Laut der Agentur Reuters gilt als aussichtsreicher Kandidat für den Chefposten bei Opel neben Demel auch Magna-Manager Manfred Eibeck. Demel hat Magna-Co-Chef Siegfried Wolf in den vergangenen Monaten bei den Verhandlungen um Opel begleitet. Der gebürtige Österreicher war früher Chef von Audi, bevor er nach einem kurzen Intermezzo beim italienischen Autobauer Fiat zu Magna wechselte. Eibeck verbrachte vor seinem Antritt bei Magna einen großen Teil seiner Karriere bei Opel.

Manager von Opel und Magna sowie der Betriebsrat zeigten sich zuletzt zuversichtlich, dass der Verwaltungsrat von GM an seiner Empfehlung vom September festhält, Opel an Magna zu verkaufen. Auch der US-Konzern hatte mehrfach betont, dass an der Entscheidung zugunsten des Zulieferers nicht gerüttelt werde. Allerdings schrieb das „Wall Street Journal“ in der Online-Ausgabe, es sei unklar, ob der GM-Verwaltungsrat angesichts der Bedenken der EU nicht seine Position ändere.

Das Gremium ist Insidern zufolge gespalten. „Die einen würden Opel gern ganz behalten, die anderen stehen zum vereinbarten Teilverkauf“, sagte ein ranghoher GM-Mann. „Und für beides gibt es gute Argumente.“

In jedem Fall aber seien die Hersteller aufeinander angewiesen: GM brauche Opel wegen der modernen Technologie der Deutschen und deren Zugangs zum europäischen Markt. Opel allein sei wiederum zu klein zum Überleben. Daher will GM bei einer Übernahme durch Magna 35 Prozent an Opel behalten und auch künftig großen Einfluss haben.

Im September 2009 hatte der GM-Verwaltungsrat eigentlich die klare Empfehlung abgegeben, Opel mehrheitlich an Magna zu verkaufen. Nun befasst er sich aber abermals mit dem Thema, nachdem die EU-Kommission Zweifel an der Entscheidung vom September geäußert hatte.

Die Wettbewerbsbehörde verlangt eine schriftliche Klarstellung, dass das Votum für Magna allein aus wirtschaftlicher Überzeugung und nicht auf politischen Druck hin erfolgte. Es wird spekuliert, GM könne den Beschluss überdenken und Opel möglicherweise doch behalten. Magna fordert Staatshilfen von 4,5 Milliarden Euro, die von der EU-Kommission genehmigt werden müssen.
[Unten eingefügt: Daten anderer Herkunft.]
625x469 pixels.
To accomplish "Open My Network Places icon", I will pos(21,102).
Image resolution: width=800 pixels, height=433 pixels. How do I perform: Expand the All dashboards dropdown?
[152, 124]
Dem „Wall Street Journal“ zufolge haben die Mitglieder des GM-Verwaltungsrates einen Brief des Vorstands um Konzernchef Fritz Henderson erhalten, in dem die Vorzüge eines Verkaufs an Magna betont werden. Zudem werde der Zeitdruck stärker: Magna wolle den Deal neu verhandeln, wenn bis zum 30. November kein Vertrag unterzeichnet werde. Der Zulieferer argumentiere, jeder Monat Verzögerung koste die Seiten 100 Millionen Dollar.